_What the exercise asks_.
Please copy out all of the data below word for word, keeping every line.

_Dataset excerpts_.
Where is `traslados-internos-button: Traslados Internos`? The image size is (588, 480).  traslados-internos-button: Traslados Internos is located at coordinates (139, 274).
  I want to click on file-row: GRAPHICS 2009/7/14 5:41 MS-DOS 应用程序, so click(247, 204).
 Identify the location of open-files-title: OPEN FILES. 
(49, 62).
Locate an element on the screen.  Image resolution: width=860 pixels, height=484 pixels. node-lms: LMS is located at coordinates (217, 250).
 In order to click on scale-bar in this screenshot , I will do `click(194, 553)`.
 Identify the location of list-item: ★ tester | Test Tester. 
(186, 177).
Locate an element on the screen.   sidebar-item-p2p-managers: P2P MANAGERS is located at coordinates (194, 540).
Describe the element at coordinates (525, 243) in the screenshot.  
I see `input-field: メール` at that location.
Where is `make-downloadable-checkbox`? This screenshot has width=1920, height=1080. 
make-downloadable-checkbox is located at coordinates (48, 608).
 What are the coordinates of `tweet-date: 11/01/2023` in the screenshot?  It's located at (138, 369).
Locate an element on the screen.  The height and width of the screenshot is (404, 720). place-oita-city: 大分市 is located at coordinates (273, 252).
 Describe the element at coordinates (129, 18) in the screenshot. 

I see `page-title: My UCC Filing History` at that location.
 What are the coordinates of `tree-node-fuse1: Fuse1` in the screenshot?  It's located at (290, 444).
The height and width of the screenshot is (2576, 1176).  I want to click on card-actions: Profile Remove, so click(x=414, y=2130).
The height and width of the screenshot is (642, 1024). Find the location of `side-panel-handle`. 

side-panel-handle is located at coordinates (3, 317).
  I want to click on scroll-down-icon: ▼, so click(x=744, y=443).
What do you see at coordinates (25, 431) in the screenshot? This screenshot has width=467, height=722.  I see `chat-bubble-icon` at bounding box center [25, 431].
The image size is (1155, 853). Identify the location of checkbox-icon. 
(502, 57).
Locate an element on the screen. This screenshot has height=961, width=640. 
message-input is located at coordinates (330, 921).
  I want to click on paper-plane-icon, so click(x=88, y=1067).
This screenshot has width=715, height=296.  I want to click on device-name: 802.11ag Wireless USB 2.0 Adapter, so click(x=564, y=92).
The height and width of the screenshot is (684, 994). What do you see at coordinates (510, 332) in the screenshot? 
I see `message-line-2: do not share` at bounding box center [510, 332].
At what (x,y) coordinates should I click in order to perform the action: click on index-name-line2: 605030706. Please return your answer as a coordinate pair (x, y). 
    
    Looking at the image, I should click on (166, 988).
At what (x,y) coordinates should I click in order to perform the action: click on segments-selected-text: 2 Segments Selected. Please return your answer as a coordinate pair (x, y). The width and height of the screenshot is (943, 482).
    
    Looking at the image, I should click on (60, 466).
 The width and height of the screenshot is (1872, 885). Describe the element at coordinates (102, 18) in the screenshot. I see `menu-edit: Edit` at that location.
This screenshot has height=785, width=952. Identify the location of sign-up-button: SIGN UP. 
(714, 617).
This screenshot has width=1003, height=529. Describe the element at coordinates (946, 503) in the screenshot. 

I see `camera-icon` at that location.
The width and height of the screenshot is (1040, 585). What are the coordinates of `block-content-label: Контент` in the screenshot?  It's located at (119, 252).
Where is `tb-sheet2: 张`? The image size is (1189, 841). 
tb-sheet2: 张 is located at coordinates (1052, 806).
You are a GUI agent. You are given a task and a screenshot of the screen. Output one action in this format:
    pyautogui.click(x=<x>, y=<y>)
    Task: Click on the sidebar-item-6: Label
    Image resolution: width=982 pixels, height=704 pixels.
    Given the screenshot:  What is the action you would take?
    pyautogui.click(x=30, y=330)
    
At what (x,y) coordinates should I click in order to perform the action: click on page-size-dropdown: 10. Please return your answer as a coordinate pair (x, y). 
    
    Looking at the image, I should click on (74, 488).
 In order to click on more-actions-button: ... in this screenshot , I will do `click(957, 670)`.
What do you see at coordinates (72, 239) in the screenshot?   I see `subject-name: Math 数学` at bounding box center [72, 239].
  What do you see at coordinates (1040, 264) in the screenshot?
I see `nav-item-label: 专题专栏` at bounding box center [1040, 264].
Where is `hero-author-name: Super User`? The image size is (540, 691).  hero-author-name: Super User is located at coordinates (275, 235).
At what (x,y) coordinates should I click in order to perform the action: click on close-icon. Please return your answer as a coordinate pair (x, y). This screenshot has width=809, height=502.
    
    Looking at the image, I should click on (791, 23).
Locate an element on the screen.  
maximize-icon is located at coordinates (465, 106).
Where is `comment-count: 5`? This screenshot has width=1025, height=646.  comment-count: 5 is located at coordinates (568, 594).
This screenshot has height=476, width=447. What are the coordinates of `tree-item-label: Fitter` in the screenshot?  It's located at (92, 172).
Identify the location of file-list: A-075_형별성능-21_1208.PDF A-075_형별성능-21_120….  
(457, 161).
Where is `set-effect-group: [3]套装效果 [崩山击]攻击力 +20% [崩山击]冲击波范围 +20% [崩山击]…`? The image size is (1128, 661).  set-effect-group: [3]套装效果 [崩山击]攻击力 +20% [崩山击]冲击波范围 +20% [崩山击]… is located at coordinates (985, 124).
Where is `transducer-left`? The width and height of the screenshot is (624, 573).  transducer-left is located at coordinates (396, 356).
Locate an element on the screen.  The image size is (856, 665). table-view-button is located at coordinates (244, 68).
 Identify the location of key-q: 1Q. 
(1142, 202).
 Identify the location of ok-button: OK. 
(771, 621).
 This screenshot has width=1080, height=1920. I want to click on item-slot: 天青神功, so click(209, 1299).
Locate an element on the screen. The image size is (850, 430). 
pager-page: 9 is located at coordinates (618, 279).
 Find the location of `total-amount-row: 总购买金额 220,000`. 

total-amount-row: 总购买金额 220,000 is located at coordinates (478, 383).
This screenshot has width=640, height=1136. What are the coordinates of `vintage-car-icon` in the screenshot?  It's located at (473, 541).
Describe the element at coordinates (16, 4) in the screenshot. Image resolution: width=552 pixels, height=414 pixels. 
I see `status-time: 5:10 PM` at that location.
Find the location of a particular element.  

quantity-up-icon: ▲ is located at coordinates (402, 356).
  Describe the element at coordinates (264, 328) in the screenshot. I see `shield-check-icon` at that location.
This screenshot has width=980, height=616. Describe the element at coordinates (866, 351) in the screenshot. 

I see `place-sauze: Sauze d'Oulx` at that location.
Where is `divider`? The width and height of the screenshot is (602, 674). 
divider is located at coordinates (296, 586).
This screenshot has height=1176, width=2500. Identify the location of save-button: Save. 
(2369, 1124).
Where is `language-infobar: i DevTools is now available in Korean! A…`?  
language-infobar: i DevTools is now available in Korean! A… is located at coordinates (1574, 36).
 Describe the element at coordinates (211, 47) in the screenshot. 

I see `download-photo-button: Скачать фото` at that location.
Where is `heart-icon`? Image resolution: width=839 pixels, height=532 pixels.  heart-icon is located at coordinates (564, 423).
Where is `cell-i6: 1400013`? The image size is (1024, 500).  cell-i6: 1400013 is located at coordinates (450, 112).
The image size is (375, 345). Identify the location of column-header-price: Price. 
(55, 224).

_Solution for this task_.
Where is `traslados-internos-button: Traslados Internos`? The image size is (588, 480).  traslados-internos-button: Traslados Internos is located at coordinates (139, 274).
  I want to click on file-row: GRAPHICS 2009/7/14 5:41 MS-DOS 应用程序, so click(247, 204).
 Identify the location of open-files-title: OPEN FILES. 
(49, 62).
Locate an element on the screen.  Image resolution: width=860 pixels, height=484 pixels. node-lms: LMS is located at coordinates (217, 250).
 In order to click on scale-bar in this screenshot , I will do `click(194, 553)`.
 Identify the location of list-item: ★ tester | Test Tester. 
(186, 177).
Locate an element on the screen.   sidebar-item-p2p-managers: P2P MANAGERS is located at coordinates (194, 540).
Describe the element at coordinates (525, 243) in the screenshot.  
I see `input-field: メール` at that location.
Where is `make-downloadable-checkbox`? This screenshot has width=1920, height=1080. 
make-downloadable-checkbox is located at coordinates (48, 608).
 What are the coordinates of `tweet-date: 11/01/2023` in the screenshot?  It's located at (138, 369).
Locate an element on the screen.  The height and width of the screenshot is (404, 720). place-oita-city: 大分市 is located at coordinates (273, 252).
 Describe the element at coordinates (129, 18) in the screenshot. 

I see `page-title: My UCC Filing History` at that location.
 What are the coordinates of `tree-node-fuse1: Fuse1` in the screenshot?  It's located at (290, 444).
The height and width of the screenshot is (2576, 1176).  I want to click on card-actions: Profile Remove, so click(x=414, y=2130).
The height and width of the screenshot is (642, 1024). Find the location of `side-panel-handle`. 

side-panel-handle is located at coordinates (3, 317).
  I want to click on scroll-down-icon: ▼, so click(x=744, y=443).
What do you see at coordinates (25, 431) in the screenshot? This screenshot has width=467, height=722.  I see `chat-bubble-icon` at bounding box center [25, 431].
The image size is (1155, 853). Identify the location of checkbox-icon. 
(502, 57).
Locate an element on the screen. This screenshot has height=961, width=640. 
message-input is located at coordinates (330, 921).
  I want to click on paper-plane-icon, so click(x=88, y=1067).
This screenshot has width=715, height=296.  I want to click on device-name: 802.11ag Wireless USB 2.0 Adapter, so click(x=564, y=92).
The height and width of the screenshot is (684, 994). What do you see at coordinates (510, 332) in the screenshot? 
I see `message-line-2: do not share` at bounding box center [510, 332].
At what (x,y) coordinates should I click in order to perform the action: click on index-name-line2: 605030706. Please return your answer as a coordinate pair (x, y). 
    
    Looking at the image, I should click on (166, 988).
At what (x,y) coordinates should I click in order to perform the action: click on segments-selected-text: 2 Segments Selected. Please return your answer as a coordinate pair (x, y). The width and height of the screenshot is (943, 482).
    
    Looking at the image, I should click on (60, 466).
 The width and height of the screenshot is (1872, 885). Describe the element at coordinates (102, 18) in the screenshot. I see `menu-edit: Edit` at that location.
This screenshot has height=785, width=952. Identify the location of sign-up-button: SIGN UP. 
(714, 617).
This screenshot has width=1003, height=529. Describe the element at coordinates (946, 503) in the screenshot. 

I see `camera-icon` at that location.
The width and height of the screenshot is (1040, 585). What are the coordinates of `block-content-label: Контент` in the screenshot?  It's located at (119, 252).
Where is `tb-sheet2: 张`? The image size is (1189, 841). 
tb-sheet2: 张 is located at coordinates (1052, 806).
You are a GUI agent. You are given a task and a screenshot of the screen. Output one action in this format:
    pyautogui.click(x=<x>, y=<y>)
    Task: Click on the sidebar-item-6: Label
    Image resolution: width=982 pixels, height=704 pixels.
    Given the screenshot:  What is the action you would take?
    pyautogui.click(x=30, y=330)
    
At what (x,y) coordinates should I click in order to perform the action: click on page-size-dropdown: 10. Please return your answer as a coordinate pair (x, y). 
    
    Looking at the image, I should click on (74, 488).
 In order to click on more-actions-button: ... in this screenshot , I will do `click(957, 670)`.
What do you see at coordinates (72, 239) in the screenshot?   I see `subject-name: Math 数学` at bounding box center [72, 239].
  What do you see at coordinates (1040, 264) in the screenshot?
I see `nav-item-label: 专题专栏` at bounding box center [1040, 264].
Where is `hero-author-name: Super User`? The image size is (540, 691).  hero-author-name: Super User is located at coordinates (275, 235).
At what (x,y) coordinates should I click in order to perform the action: click on close-icon. Please return your answer as a coordinate pair (x, y). This screenshot has width=809, height=502.
    
    Looking at the image, I should click on (791, 23).
Locate an element on the screen.  
maximize-icon is located at coordinates (465, 106).
Where is `comment-count: 5`? This screenshot has width=1025, height=646.  comment-count: 5 is located at coordinates (568, 594).
This screenshot has height=476, width=447. What are the coordinates of `tree-item-label: Fitter` in the screenshot?  It's located at (92, 172).
Identify the location of file-list: A-075_형별성능-21_1208.PDF A-075_형별성능-21_120….  
(457, 161).
Where is `set-effect-group: [3]套装效果 [崩山击]攻击力 +20% [崩山击]冲击波范围 +20% [崩山击]…`? The image size is (1128, 661).  set-effect-group: [3]套装效果 [崩山击]攻击力 +20% [崩山击]冲击波范围 +20% [崩山击]… is located at coordinates (985, 124).
Where is `transducer-left`? The width and height of the screenshot is (624, 573).  transducer-left is located at coordinates (396, 356).
Locate an element on the screen.  The image size is (856, 665). table-view-button is located at coordinates (244, 68).
 Identify the location of key-q: 1Q. 
(1142, 202).
 Identify the location of ok-button: OK. 
(771, 621).
 This screenshot has width=1080, height=1920. I want to click on item-slot: 天青神功, so click(209, 1299).
Locate an element on the screen. The image size is (850, 430). 
pager-page: 9 is located at coordinates (618, 279).
 Find the location of `total-amount-row: 总购买金额 220,000`. 

total-amount-row: 总购买金额 220,000 is located at coordinates (478, 383).
This screenshot has width=640, height=1136. What are the coordinates of `vintage-car-icon` in the screenshot?  It's located at (473, 541).
Describe the element at coordinates (16, 4) in the screenshot. Image resolution: width=552 pixels, height=414 pixels. 
I see `status-time: 5:10 PM` at that location.
Find the location of a particular element.  

quantity-up-icon: ▲ is located at coordinates (402, 356).
  Describe the element at coordinates (264, 328) in the screenshot. I see `shield-check-icon` at that location.
This screenshot has width=980, height=616. Describe the element at coordinates (866, 351) in the screenshot. 

I see `place-sauze: Sauze d'Oulx` at that location.
Where is `divider`? The width and height of the screenshot is (602, 674). 
divider is located at coordinates (296, 586).
This screenshot has height=1176, width=2500. Identify the location of save-button: Save. 
(2369, 1124).
Where is `language-infobar: i DevTools is now available in Korean! A…`?  
language-infobar: i DevTools is now available in Korean! A… is located at coordinates (1574, 36).
 Describe the element at coordinates (211, 47) in the screenshot. 

I see `download-photo-button: Скачать фото` at that location.
Where is `heart-icon`? Image resolution: width=839 pixels, height=532 pixels.  heart-icon is located at coordinates (564, 423).
Where is `cell-i6: 1400013`? The image size is (1024, 500).  cell-i6: 1400013 is located at coordinates (450, 112).
The image size is (375, 345). Identify the location of column-header-price: Price. 
(55, 224).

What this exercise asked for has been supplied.